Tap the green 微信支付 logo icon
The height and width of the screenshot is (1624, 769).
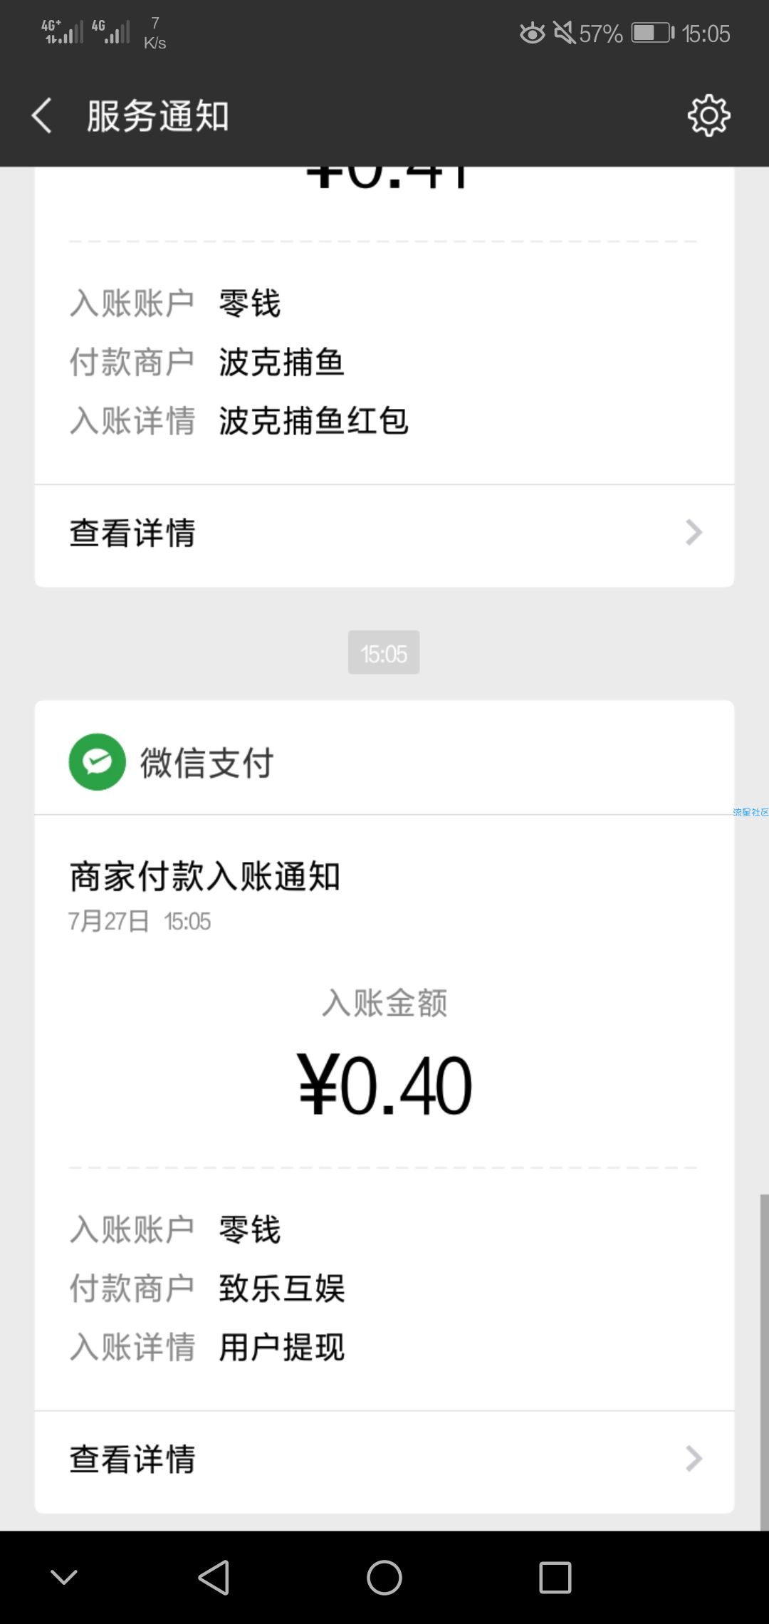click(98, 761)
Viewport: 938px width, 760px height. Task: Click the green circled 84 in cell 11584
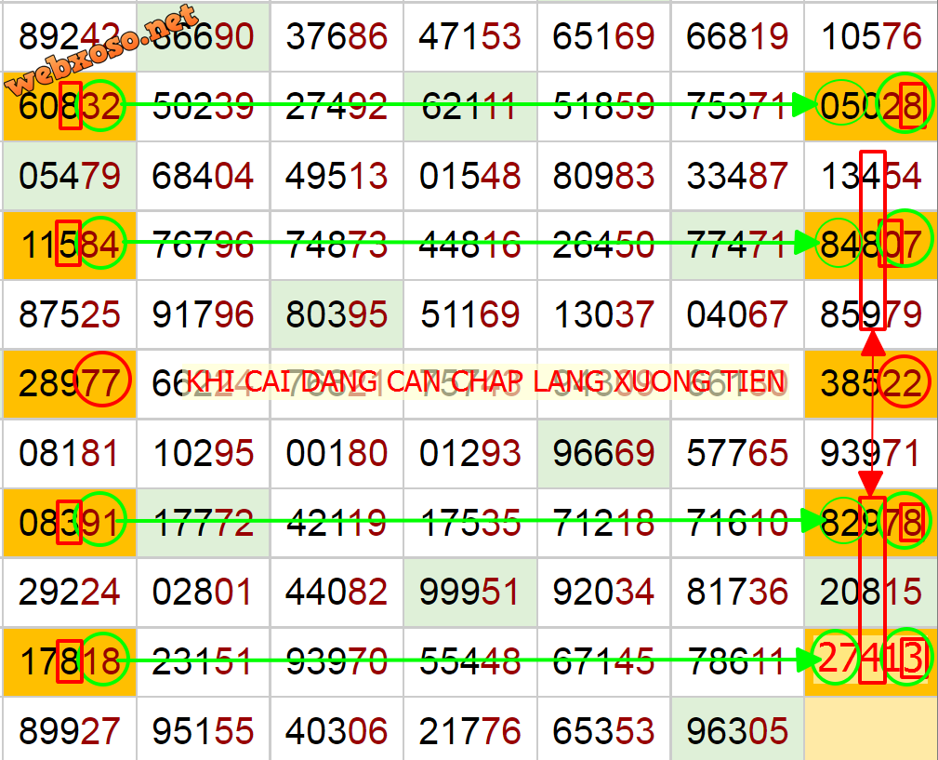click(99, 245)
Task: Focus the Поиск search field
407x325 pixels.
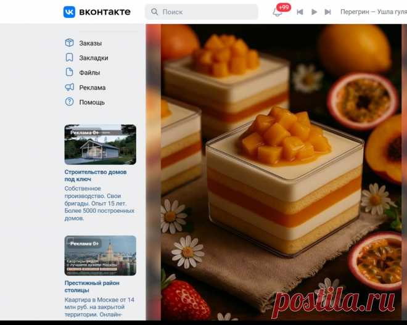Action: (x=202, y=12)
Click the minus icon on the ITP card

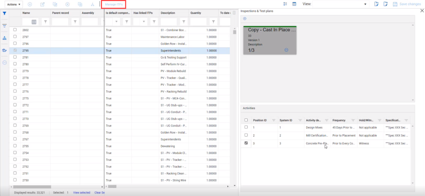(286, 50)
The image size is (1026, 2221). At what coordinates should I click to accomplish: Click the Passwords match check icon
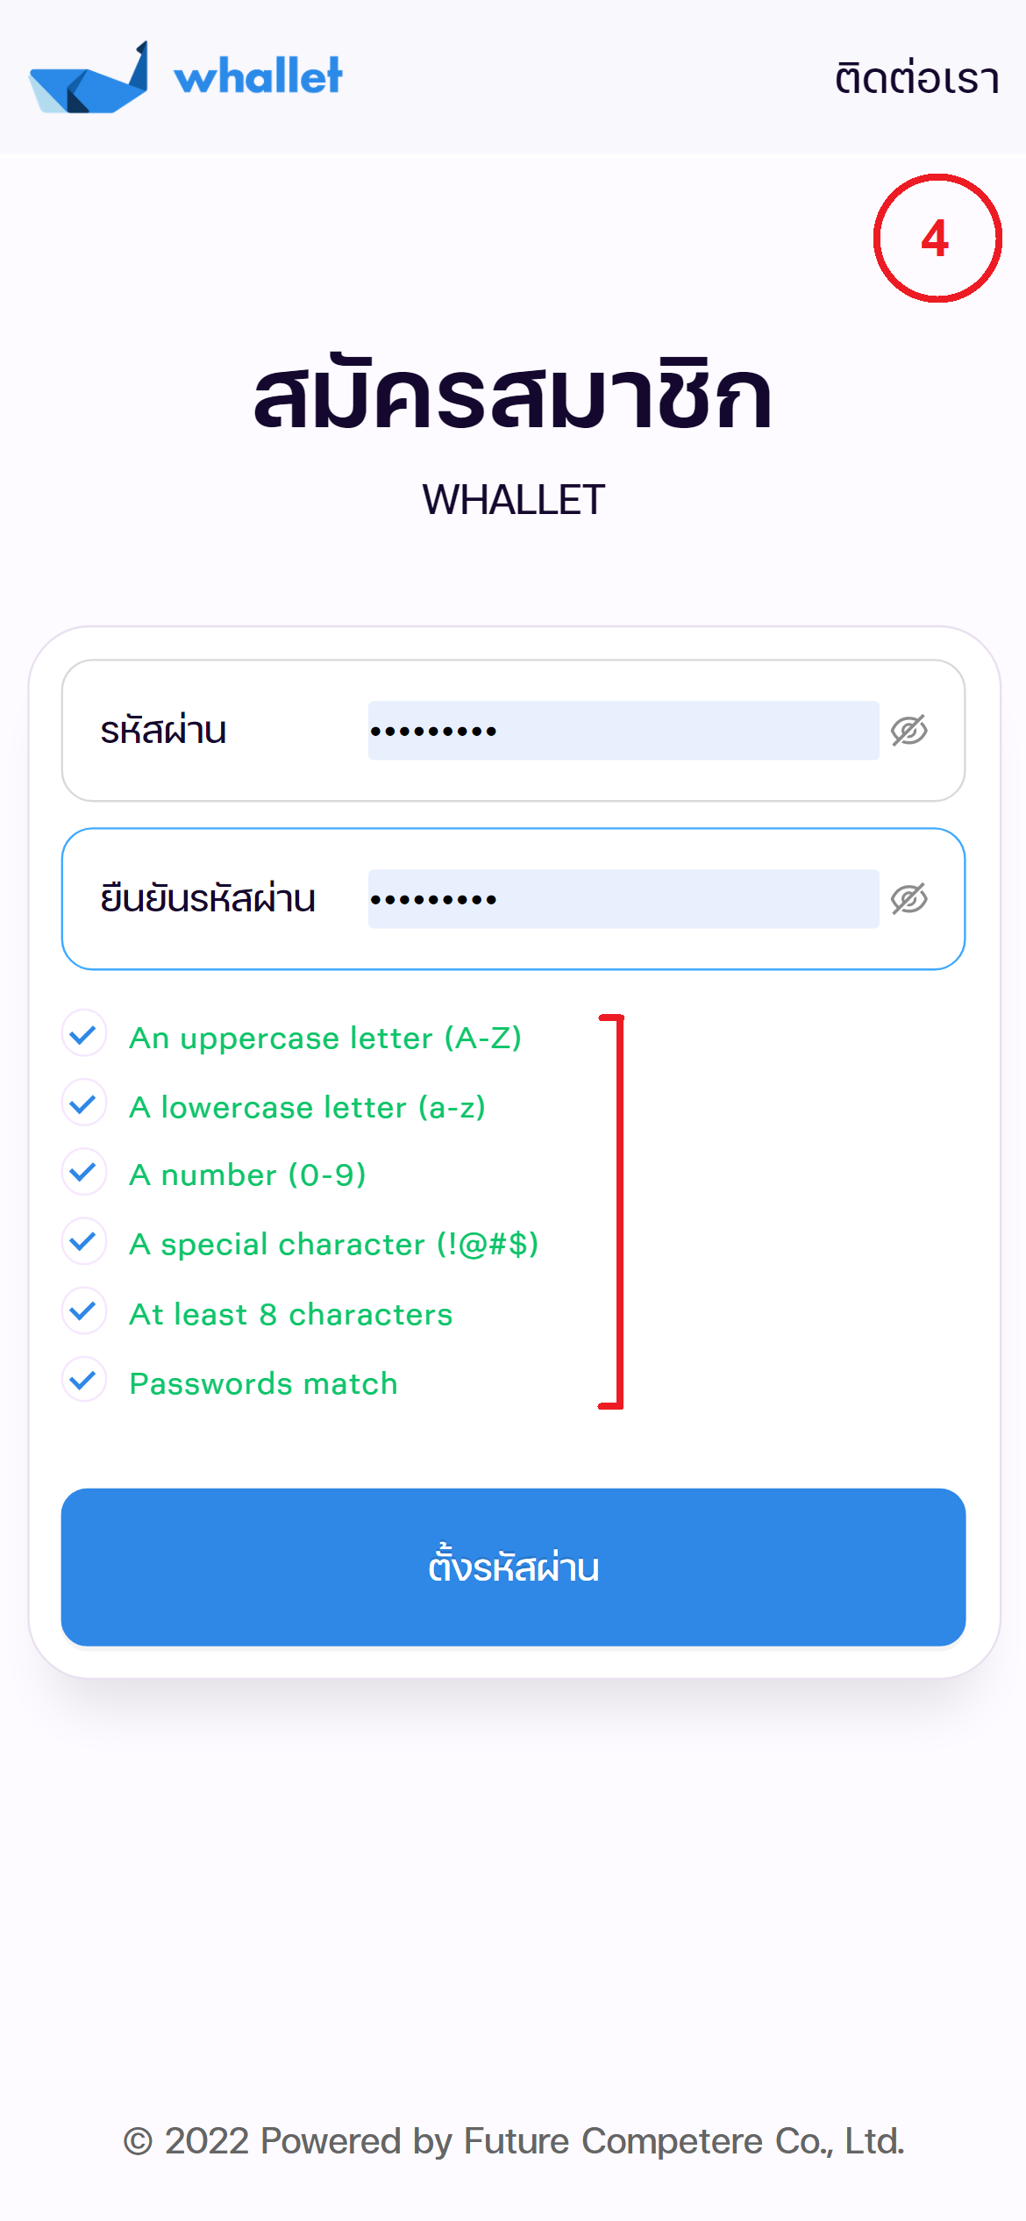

● ● ● ● ● ● ●

▸ **EXERCISE REQUIREMENTS**: Output the material word for word, and keep the pictures out.

▸ **SOLUTION TO THIS TASK**:
Tap the green 微信支付 logo icon
The height and width of the screenshot is (1624, 769).
click(98, 761)
Viewport: 938px width, 760px height. Task: Click the green circled 84 in cell 11584
click(99, 245)
Task: Focus the Поиск search field
407x325 pixels.
Action: (x=202, y=12)
Click the minus icon on the ITP card

(286, 50)
The image size is (1026, 2221). At what coordinates should I click to accomplish: Click the Passwords match check icon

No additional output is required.